Question

Let \( r \) and \( \theta \) be the polar coordinates defined by \( x = r \cos\theta \) and \( y = r \sin\theta \). The area of the cardioid \( r = a(1 - \cos\theta) \), \( 0 \leq \theta \leq 2\pi \), is: \includegraphics[width=0.3\linewidth]{q47 CE.PNG}

• A. \( \frac{3\pi a^2}{2} \)
• B. \( \frac{2\pi a^2}{3} \)
• C. \( 3\pi a^2 \)
• D. \( 2\pi a^2 \)

Hint:

When finding areas in polar coordinates, square the radial function and use trigonometric identities to simplify the integration.

Answer 1

The Correct Option is A

Step 1: Formula for area in polar coordinates. The area \( A \) enclosed by a curve in polar coordinates is given by: \[ A = \frac{1}{2} \int_0^{2\pi} r^2 \, d\theta. \] Step 2: Substitute \( r = a(1 - \cos\theta) \).
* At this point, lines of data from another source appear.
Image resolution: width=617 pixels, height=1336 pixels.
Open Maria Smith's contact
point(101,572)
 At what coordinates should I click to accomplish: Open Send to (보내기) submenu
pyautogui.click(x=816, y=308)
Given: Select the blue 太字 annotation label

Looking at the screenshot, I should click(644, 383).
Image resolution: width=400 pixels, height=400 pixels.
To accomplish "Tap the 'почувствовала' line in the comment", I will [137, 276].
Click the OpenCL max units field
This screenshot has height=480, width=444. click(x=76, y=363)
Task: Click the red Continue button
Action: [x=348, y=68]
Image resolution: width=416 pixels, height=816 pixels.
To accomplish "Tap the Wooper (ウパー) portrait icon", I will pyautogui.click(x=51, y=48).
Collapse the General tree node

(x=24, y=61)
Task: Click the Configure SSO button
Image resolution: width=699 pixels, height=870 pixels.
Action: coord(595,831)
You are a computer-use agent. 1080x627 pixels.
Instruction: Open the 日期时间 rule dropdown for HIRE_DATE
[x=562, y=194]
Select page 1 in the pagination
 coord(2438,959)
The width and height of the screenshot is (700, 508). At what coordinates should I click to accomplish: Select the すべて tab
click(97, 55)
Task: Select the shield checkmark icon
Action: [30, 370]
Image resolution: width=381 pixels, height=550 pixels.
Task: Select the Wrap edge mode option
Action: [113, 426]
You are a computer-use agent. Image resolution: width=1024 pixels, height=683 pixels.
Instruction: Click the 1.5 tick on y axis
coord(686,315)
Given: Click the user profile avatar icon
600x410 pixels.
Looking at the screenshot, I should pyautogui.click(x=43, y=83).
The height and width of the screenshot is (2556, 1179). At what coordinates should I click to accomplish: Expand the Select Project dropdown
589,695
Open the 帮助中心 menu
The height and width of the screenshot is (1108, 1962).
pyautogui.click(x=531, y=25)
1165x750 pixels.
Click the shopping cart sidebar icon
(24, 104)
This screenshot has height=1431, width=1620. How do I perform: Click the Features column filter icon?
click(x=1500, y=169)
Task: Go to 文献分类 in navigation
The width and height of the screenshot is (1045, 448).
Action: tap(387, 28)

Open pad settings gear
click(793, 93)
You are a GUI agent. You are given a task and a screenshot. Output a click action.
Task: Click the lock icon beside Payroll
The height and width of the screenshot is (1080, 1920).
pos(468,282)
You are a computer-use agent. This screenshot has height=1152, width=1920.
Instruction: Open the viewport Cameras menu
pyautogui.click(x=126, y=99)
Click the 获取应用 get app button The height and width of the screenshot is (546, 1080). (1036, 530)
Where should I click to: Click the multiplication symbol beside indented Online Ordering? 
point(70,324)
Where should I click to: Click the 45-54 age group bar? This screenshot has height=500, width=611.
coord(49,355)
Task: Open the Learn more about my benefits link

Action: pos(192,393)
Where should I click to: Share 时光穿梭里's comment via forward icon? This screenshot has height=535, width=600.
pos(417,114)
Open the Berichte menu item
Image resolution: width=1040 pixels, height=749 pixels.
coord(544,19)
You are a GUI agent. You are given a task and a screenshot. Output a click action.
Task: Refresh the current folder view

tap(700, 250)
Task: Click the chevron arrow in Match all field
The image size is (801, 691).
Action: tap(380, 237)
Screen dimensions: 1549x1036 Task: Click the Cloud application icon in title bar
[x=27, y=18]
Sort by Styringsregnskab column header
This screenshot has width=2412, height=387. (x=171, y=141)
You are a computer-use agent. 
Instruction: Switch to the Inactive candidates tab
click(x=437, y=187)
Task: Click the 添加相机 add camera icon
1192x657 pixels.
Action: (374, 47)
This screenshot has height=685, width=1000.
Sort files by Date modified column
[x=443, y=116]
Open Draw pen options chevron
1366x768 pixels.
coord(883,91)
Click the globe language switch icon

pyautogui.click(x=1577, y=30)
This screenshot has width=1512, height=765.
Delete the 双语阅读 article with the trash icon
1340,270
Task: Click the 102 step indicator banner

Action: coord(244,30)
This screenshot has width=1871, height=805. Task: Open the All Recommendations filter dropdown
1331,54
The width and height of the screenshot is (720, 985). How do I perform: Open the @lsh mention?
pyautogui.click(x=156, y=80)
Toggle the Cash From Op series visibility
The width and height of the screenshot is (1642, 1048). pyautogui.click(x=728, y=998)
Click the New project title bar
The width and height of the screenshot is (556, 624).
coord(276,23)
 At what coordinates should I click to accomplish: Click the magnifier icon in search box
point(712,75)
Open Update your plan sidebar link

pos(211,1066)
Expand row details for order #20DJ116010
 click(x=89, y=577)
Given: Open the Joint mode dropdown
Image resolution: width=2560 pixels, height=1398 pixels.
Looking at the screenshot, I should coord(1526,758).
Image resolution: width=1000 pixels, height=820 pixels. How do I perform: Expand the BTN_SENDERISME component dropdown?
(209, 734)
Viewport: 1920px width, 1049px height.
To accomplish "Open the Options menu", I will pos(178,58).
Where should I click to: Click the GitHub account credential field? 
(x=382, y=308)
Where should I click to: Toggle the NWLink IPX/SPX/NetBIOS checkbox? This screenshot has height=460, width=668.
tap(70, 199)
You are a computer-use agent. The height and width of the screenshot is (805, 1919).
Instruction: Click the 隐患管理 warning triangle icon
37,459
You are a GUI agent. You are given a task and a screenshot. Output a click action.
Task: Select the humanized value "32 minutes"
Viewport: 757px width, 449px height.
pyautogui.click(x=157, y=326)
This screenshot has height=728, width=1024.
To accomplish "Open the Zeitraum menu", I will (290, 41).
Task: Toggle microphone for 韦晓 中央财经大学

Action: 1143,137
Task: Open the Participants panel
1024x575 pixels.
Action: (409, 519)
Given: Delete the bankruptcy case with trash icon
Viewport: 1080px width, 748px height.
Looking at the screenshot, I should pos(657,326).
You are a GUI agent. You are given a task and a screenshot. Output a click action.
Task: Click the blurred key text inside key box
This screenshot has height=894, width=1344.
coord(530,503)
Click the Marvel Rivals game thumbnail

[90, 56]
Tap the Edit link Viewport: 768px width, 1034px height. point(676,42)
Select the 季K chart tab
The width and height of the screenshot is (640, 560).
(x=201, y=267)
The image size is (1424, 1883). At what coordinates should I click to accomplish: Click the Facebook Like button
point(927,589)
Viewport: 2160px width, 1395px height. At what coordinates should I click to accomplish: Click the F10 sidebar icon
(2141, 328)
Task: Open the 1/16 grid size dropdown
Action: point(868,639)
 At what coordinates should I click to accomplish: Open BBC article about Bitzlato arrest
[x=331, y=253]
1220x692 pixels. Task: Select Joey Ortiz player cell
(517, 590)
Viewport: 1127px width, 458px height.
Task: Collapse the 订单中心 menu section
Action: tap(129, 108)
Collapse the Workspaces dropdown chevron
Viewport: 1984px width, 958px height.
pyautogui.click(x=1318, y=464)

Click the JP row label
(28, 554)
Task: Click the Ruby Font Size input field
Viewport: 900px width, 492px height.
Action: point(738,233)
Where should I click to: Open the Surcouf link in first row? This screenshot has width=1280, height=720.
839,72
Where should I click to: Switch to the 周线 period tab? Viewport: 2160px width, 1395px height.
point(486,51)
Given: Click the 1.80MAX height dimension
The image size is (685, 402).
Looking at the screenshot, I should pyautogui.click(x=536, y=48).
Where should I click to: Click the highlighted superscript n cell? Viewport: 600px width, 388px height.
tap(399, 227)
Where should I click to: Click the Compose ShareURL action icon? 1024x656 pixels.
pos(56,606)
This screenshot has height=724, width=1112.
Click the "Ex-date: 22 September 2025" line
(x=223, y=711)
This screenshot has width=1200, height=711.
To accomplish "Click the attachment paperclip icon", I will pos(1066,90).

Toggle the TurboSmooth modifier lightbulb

The square of \( r \) is: \[ r^2 = \left[ a(1 - \cos\theta) \right]^2 = a^2 (1 - 2\cos\theta + \cos^2\theta). \] Step 3: Use the trigonometric identity for \( \cos^2\theta \). Substitute \( \cos^2\theta = \frac{1 + \cos(2\theta)}{2} \): \[ r^2 = a^2 \left( 1 - 2\cos\theta + \frac{1 + \cos(2\theta)}{2} \right). \] Simplify: \[ r^2 = a^2 \left( \frac{3}{2} - 2\cos\theta + \frac{\cos(2\theta)}{2} \right). \] Step 4: Substitute \( r^2 \) into the area formula. \[ A = \frac{1}{2} \int_0^{2\pi} a^2 \left( \frac{3}{2} - 2\cos\theta + \frac{\cos(2\theta)}{2} \right) d\theta. \] Factor out \( a^2 \): \[ A = \frac{a^2}{2} \int_0^{2\pi} \left( \frac{3}{2} - 2\cos\theta + \frac{\cos(2\theta)}{2} \right) d\theta. \] Step 5: Evaluate each term of the integral. 1. The integral of \( \frac{3}{2} \): \[ \int_0^{2\pi} \frac{3}{2} \, d\theta = \frac{3}{2} \cdot 2\pi = 3\pi. \] 2. The integral of \( -2\cos\theta \): \[ \int_0^{2\pi} -2\cos\theta \, d\theta = -2 \cdot \left[ \sin\theta \right]_0^{2\pi} = -2 \cdot (0 - 0) = 0. \] 3. The integral of \( \frac{\cos(2\theta)}{2} \): \[ \int_0^{2\pi} \frac{\cos(2\theta)}{2} \, d\theta = \frac{1}{2} \cdot \left[ \frac{\sin(2\theta)}{2} \right]_0^{2\pi} = \frac{1}{4} \cdot (0 - 0) = 0. \] Step 6: Combine the results. \[ A = \frac{a^2}{2} \left( 3\pi + 0 + 0 \right) = \frac{3\pi a^2}{2}. \] Step 7: Conclusion. The area of the cardioid is \( \frac{3\pi a^2}{2} \).